I just finished slogging through 85 final exams in my Evidence course, and it got me thinking about how I would teach the course if it was offered in a small format of, say, 20 students. Evidence at our school is a “core” course, one of five classes from which students must take at least four (the others are Administrative Law, Business Organizations, Tax, and Trusts and Estates). Naturally, therefore, it draws a big enrollment. I love teaching big classes because the discussions are much richer, but the format hampers my ability to give formative assessments. This semester, I experimented with giving out-of-class, multiple choice quizzes after each unit. They served several purposes. They gave students practice with the material, and they allowed me to see students’ strengths and weaknesses. I was able to backtrack and go over concepts that students had particular difficulty mastering.

But having read 255 individual essays (85 times three essays each), I’m left convinced that students would benefit from additional feedback on essay writing. In lieu of a final exam, I’d love to give students a series of writing assignments throughout the semester. They could even take the form of practice writing documents, like motions. But to be effective, this change requires a small class. So that got me thinking: how would I change my teaching if my Evidence course had 20 students instead of 85?

First, I’d flip the classroom more. I’d create more videos on simple, doctrinal matters. (I already have a few videos on miscellaneous subjects like preservation and judicial notice, which I created using our University’s subscription to Panopto, a great product.) This would free up time for in-class instruction and feedback on essay writing and group projects. Second, as I note above, I would dump the high-stakes, end-of-semester final exam as the sole summative assessment for the course.

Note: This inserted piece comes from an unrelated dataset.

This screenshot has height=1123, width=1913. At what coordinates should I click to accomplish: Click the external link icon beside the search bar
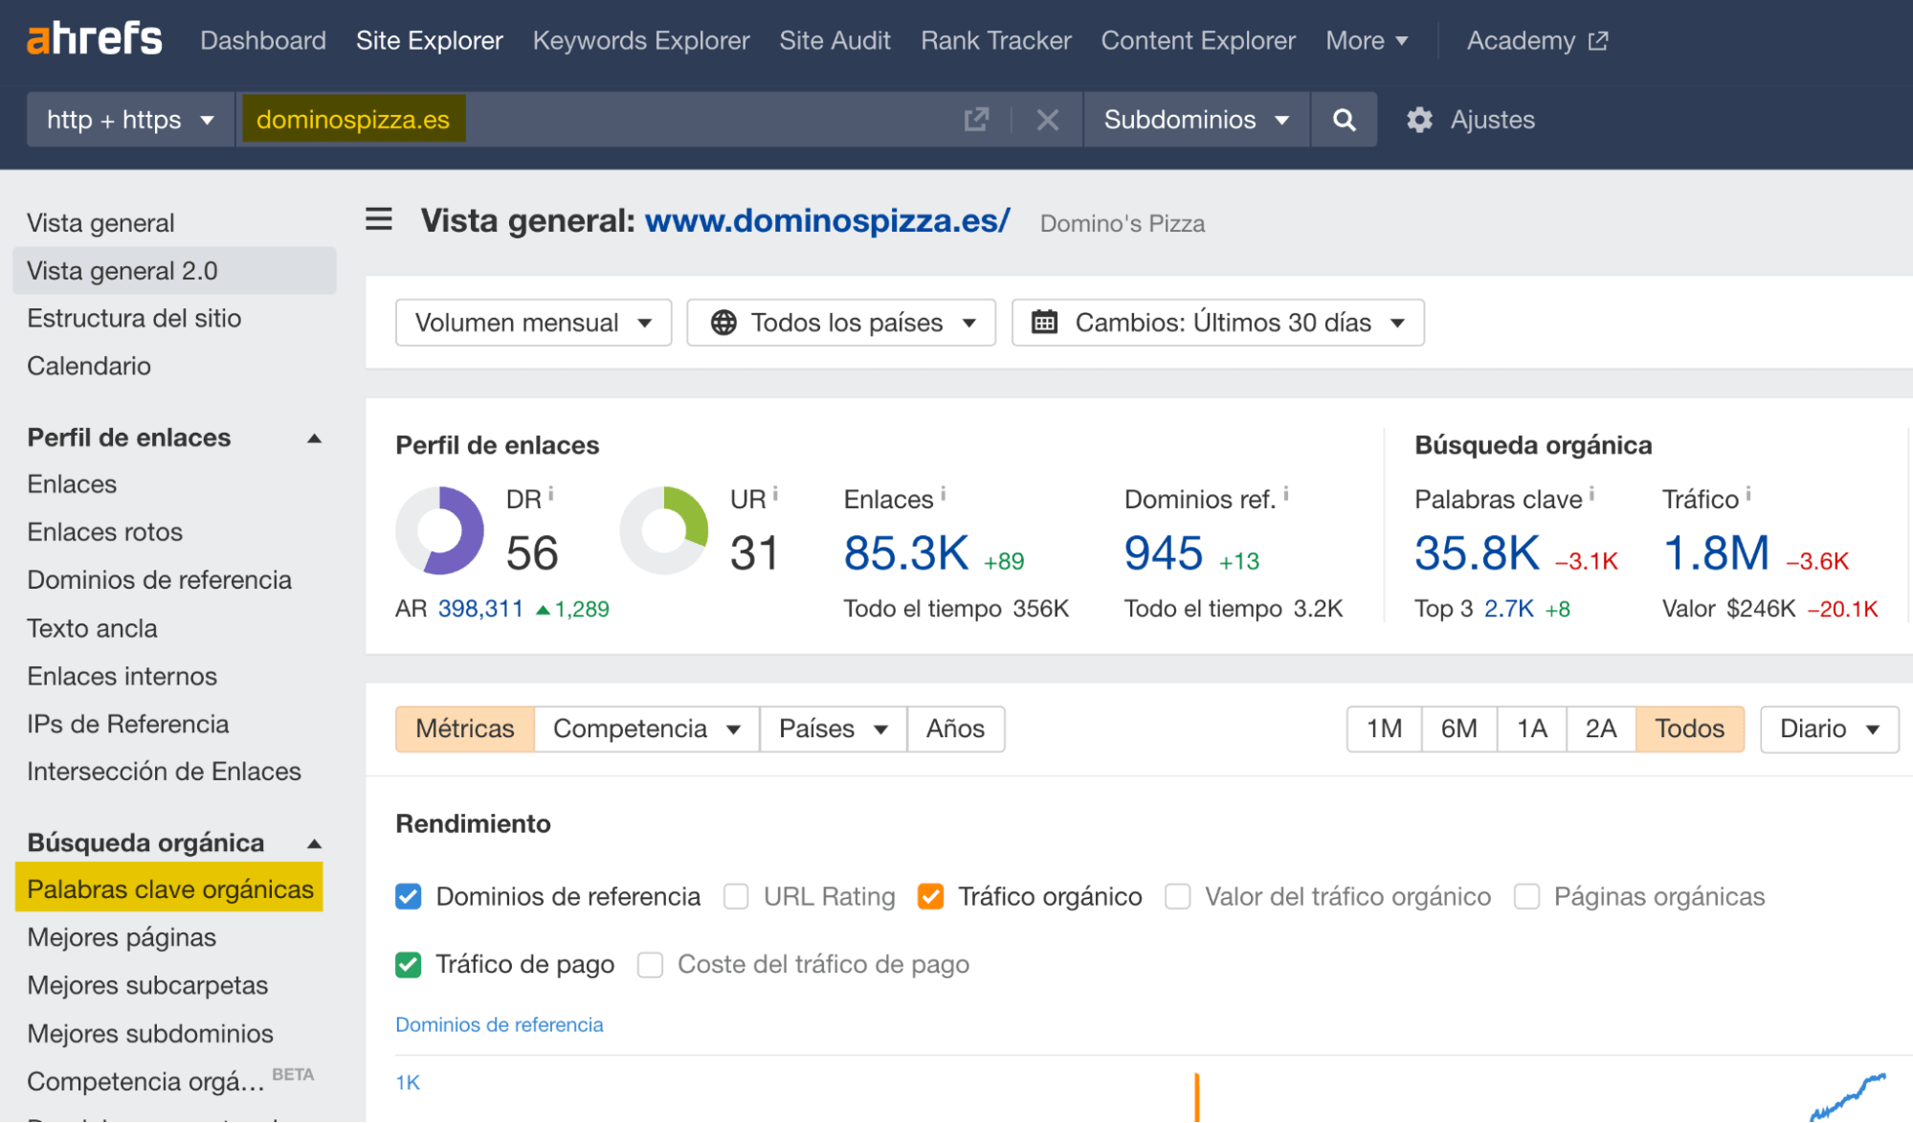tap(975, 119)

Instead, I would have a writing assignment after each unit or two (there are eight of them in my course, so I might do two at a time) of varying difficulty and length. As with any other writing course, I’d offer comments and go over them in individual conferences. The purpose would be to help students understand Evidence and improve their writing skills. Third, I would incorporate an oral argument exercise, probably as a capstone to the course. This would allow students to practice communicating Evidence concepts in a different format. Oral arguments also allow for dynamic, responsive interactions to probe whether students have deep understanding of the material. Finally, I would probably pare back a lot of the textbook reading in favor of legal research on topics that students would discover on their own.

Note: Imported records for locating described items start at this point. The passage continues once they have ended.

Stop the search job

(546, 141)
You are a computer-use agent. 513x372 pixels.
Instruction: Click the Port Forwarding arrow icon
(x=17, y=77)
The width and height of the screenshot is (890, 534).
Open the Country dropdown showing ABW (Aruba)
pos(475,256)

Currently, Evidence meets one or two of our institutional learning outcomes: substantive knowledge and analysis. Moving to a smaller format would open up the course to outcomes in communication and research.

A criticism of this approach is that it adds too many goals to the course.  “Evidence should teach Evidence, not Legal Writing, research, or oral argument skills,” one might argue. Alternatively, one might say that essay writing remediation is the sole province of the Legal Writing or Academic Support departments. “Let them teach these skills and we’ll focus on doctrinal knowledge,” one might say.

Perhaps because I’m a Legal Writing professor who also teaches doctrinal courses, I see substantive knowledge and communication skills as complementary, not competing. Ours is a communicative profession. Knowledge does not stand on its own but, instead, must be communicated in some form. A clearly written essay makes the substantive knowledge underlying it shine. Conversely, writing will be ineffective if the doctrinal answers are wrong.

There are, of course, ways to incorporate formative writing and other assignments in even a large doctrinal course. Flipping the classroom facilitates group problem solving exercises. Multiple choice quizzes, as I learned this semester, can be easily deployed. Polling is a great way to liven a classroom and get everyone participating. But long writing assignments with individualized feedback? They require a small class size.

Of course, most law schools offer plenty of small, writing-intensive courses beyond the first year. Our school, for example, offers “practice writing” courses in Contract Drafting, Pretrial Advocacy, Appellate Advocacy, and many others. But I see advantages to offering core, upper-level doctrinal courses in this format. For one, it shows to students that writing and doctrine are not skills divorced from one another. And active learning exercises, which writing assignments are, promote deep learning of the subject matter. It is why students can often recite in great detail their first Legal Writing office memo years later but have difficulty remembering a concept in a core course mere weeks after the high-stakes final exam.

This is an area worthy of further experimentation and consideration. It is also an area ripe for assessment to compare how students do in a small, intensive format versus a traditional format.